§ DATA:
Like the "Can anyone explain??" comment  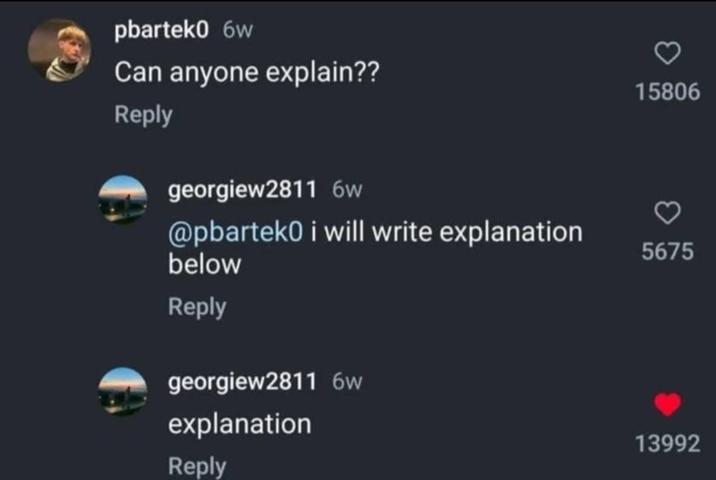pyautogui.click(x=667, y=53)
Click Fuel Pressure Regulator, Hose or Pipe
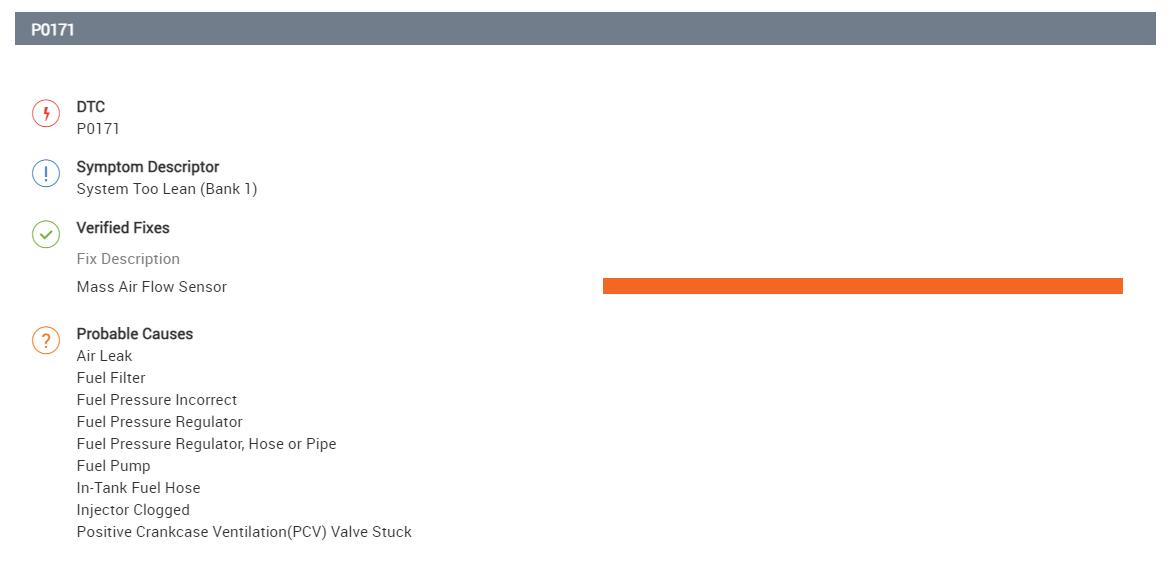Image resolution: width=1170 pixels, height=565 pixels. [206, 444]
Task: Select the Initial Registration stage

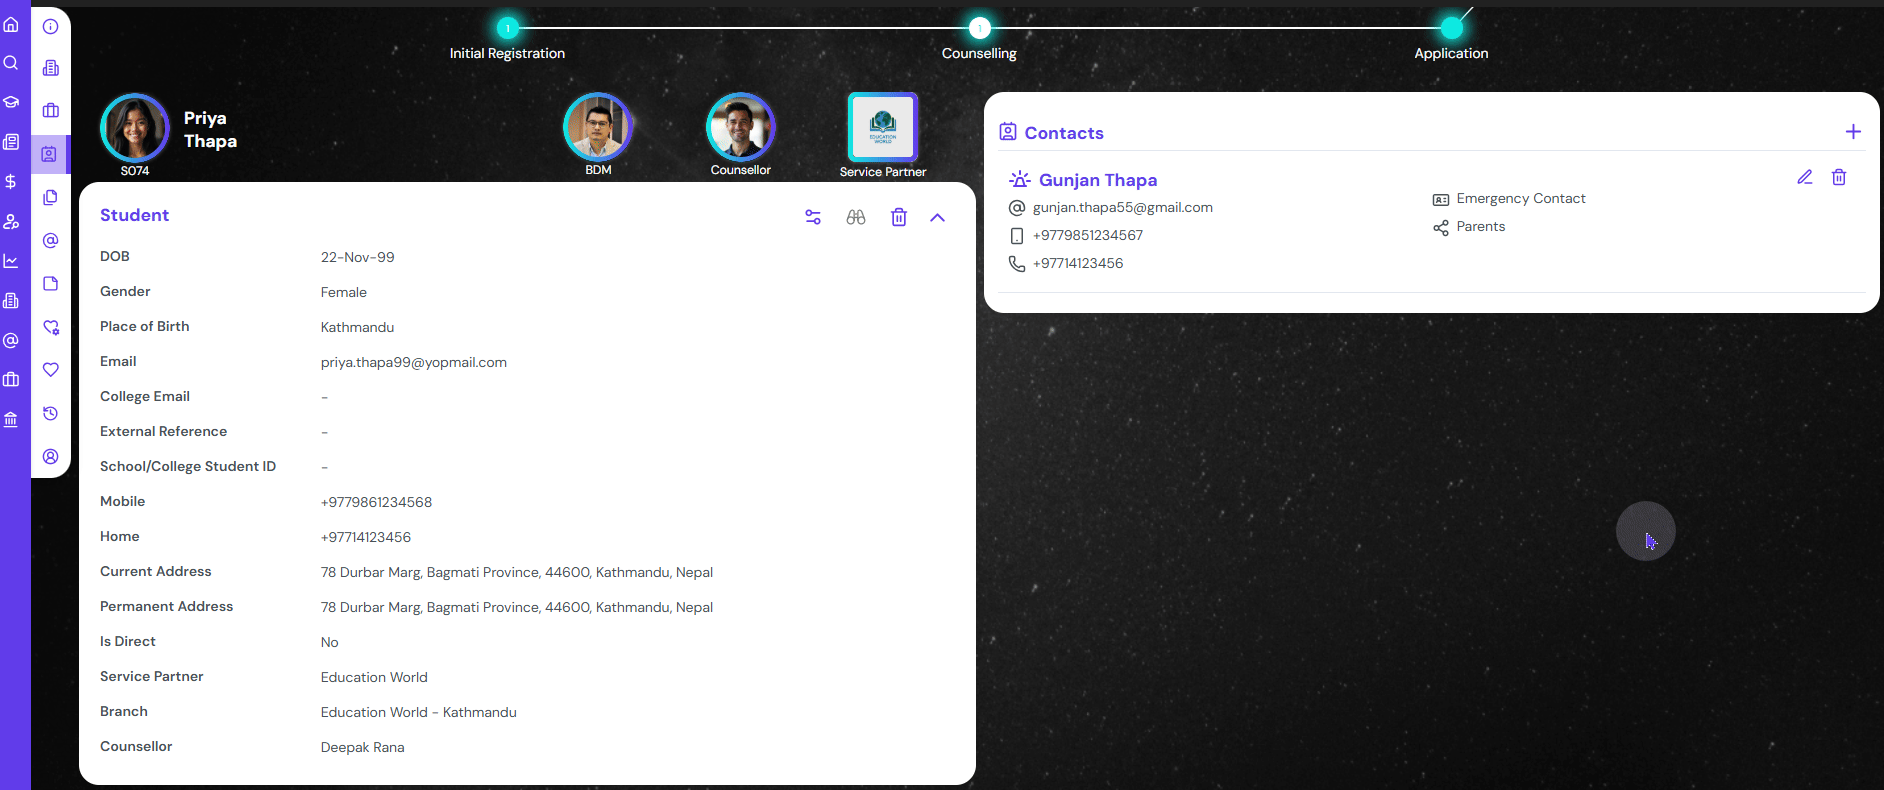Action: (x=508, y=28)
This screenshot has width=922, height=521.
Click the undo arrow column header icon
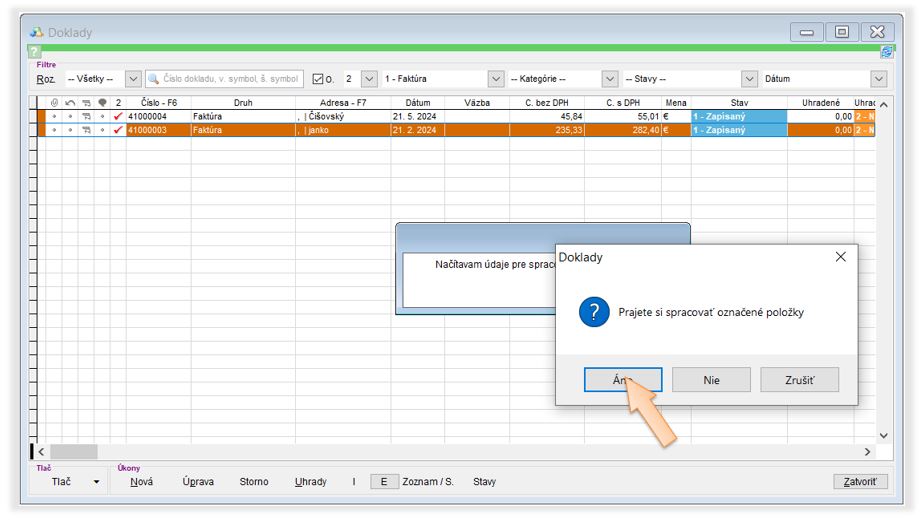(70, 103)
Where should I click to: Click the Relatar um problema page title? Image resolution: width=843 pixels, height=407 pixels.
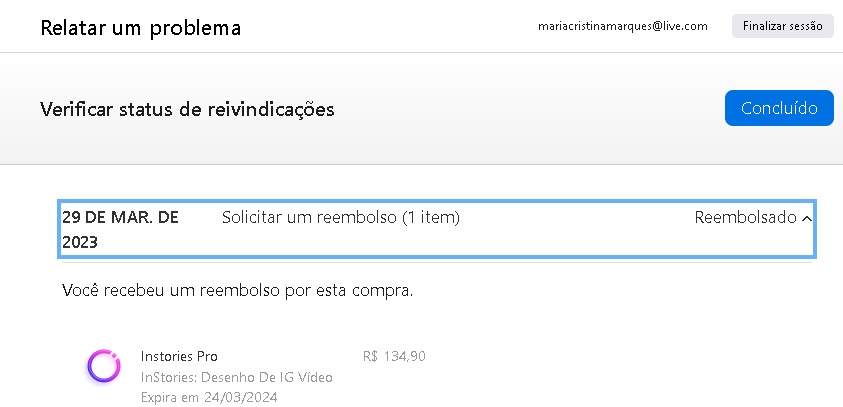(x=141, y=27)

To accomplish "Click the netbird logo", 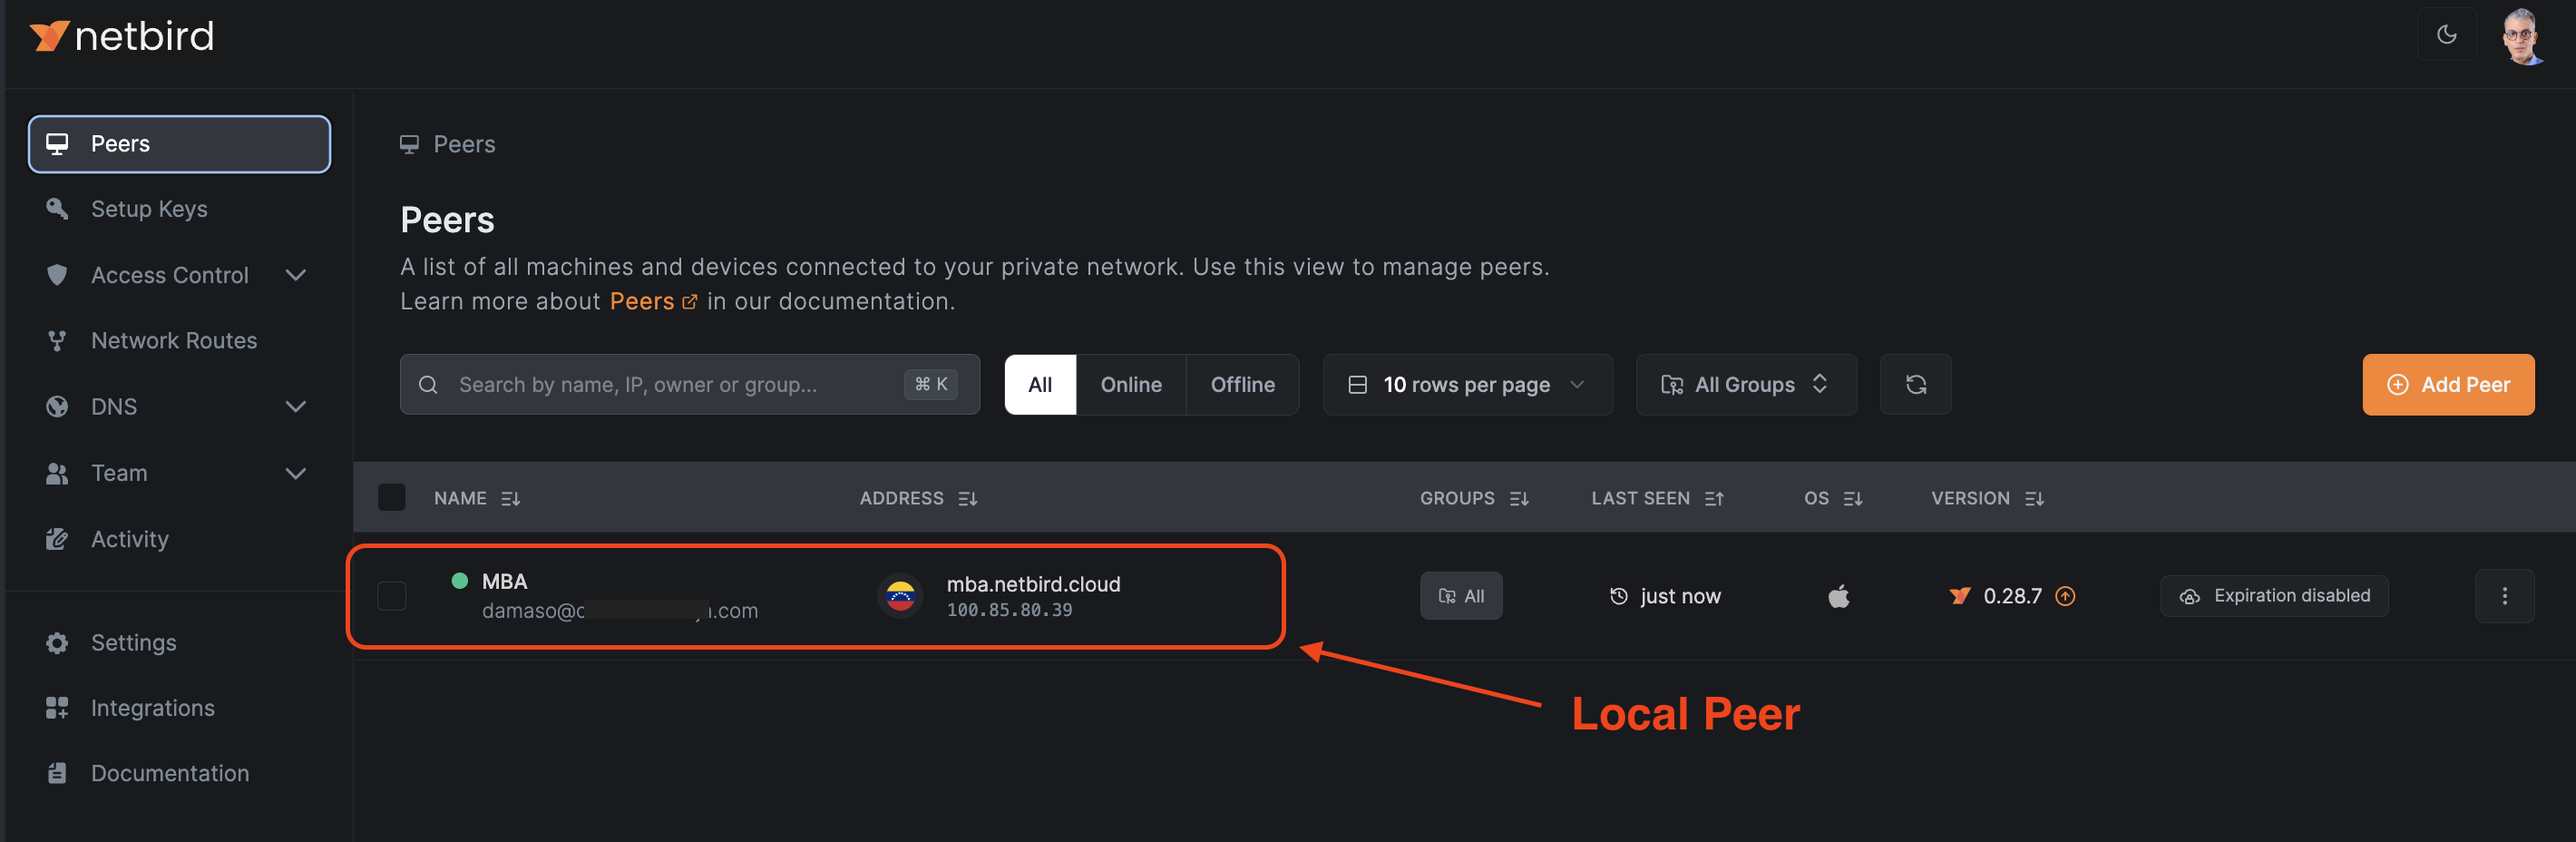I will coord(122,37).
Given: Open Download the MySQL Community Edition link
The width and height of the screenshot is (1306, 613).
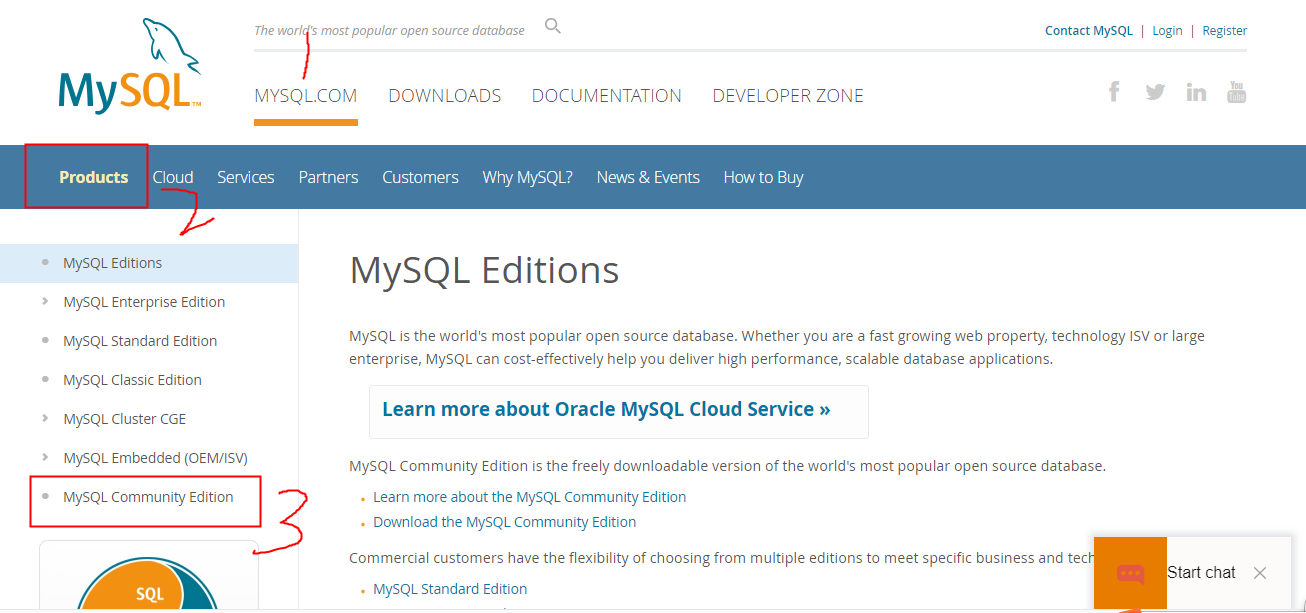Looking at the screenshot, I should coord(504,521).
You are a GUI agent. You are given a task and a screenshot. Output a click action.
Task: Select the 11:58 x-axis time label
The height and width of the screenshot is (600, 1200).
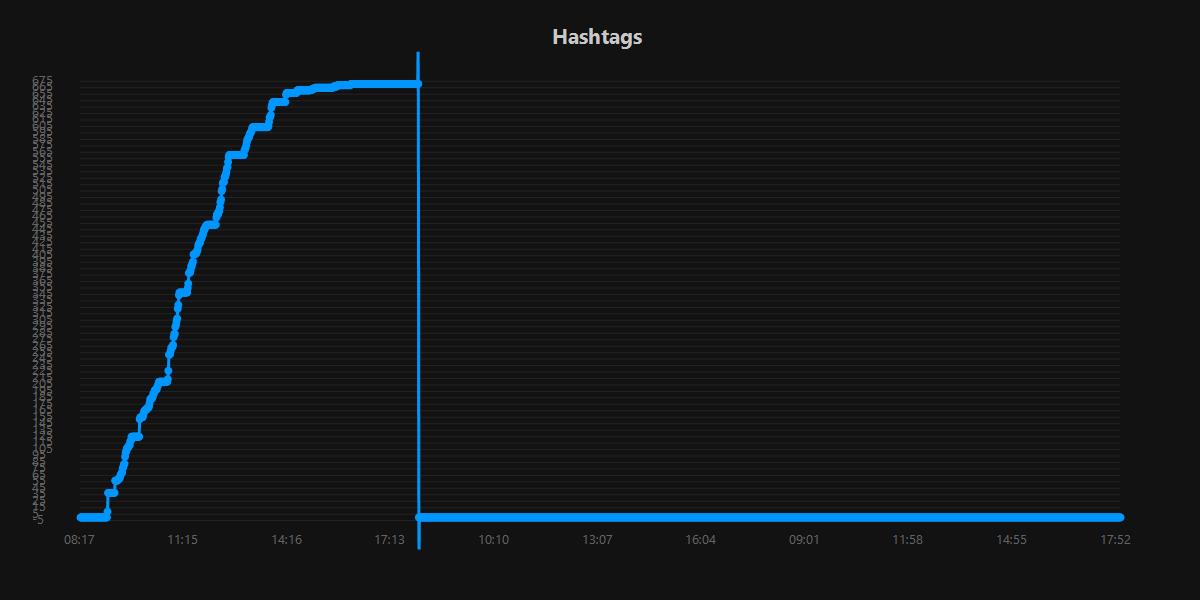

§ TASK TO CARRY OUT:
The reply should consist only of the lines running from the one with "Given: Open Download" through the end of the material, both included, copied exactly; please omit pictures.

§ YOUR SOLUTION:
Given: Open Download the MySQL Community Edition link
The width and height of the screenshot is (1306, 613).
Looking at the screenshot, I should coord(504,521).
You are a GUI agent. You are given a task and a screenshot. Output a click action.
Task: Select the 11:58 x-axis time label
The height and width of the screenshot is (600, 1200).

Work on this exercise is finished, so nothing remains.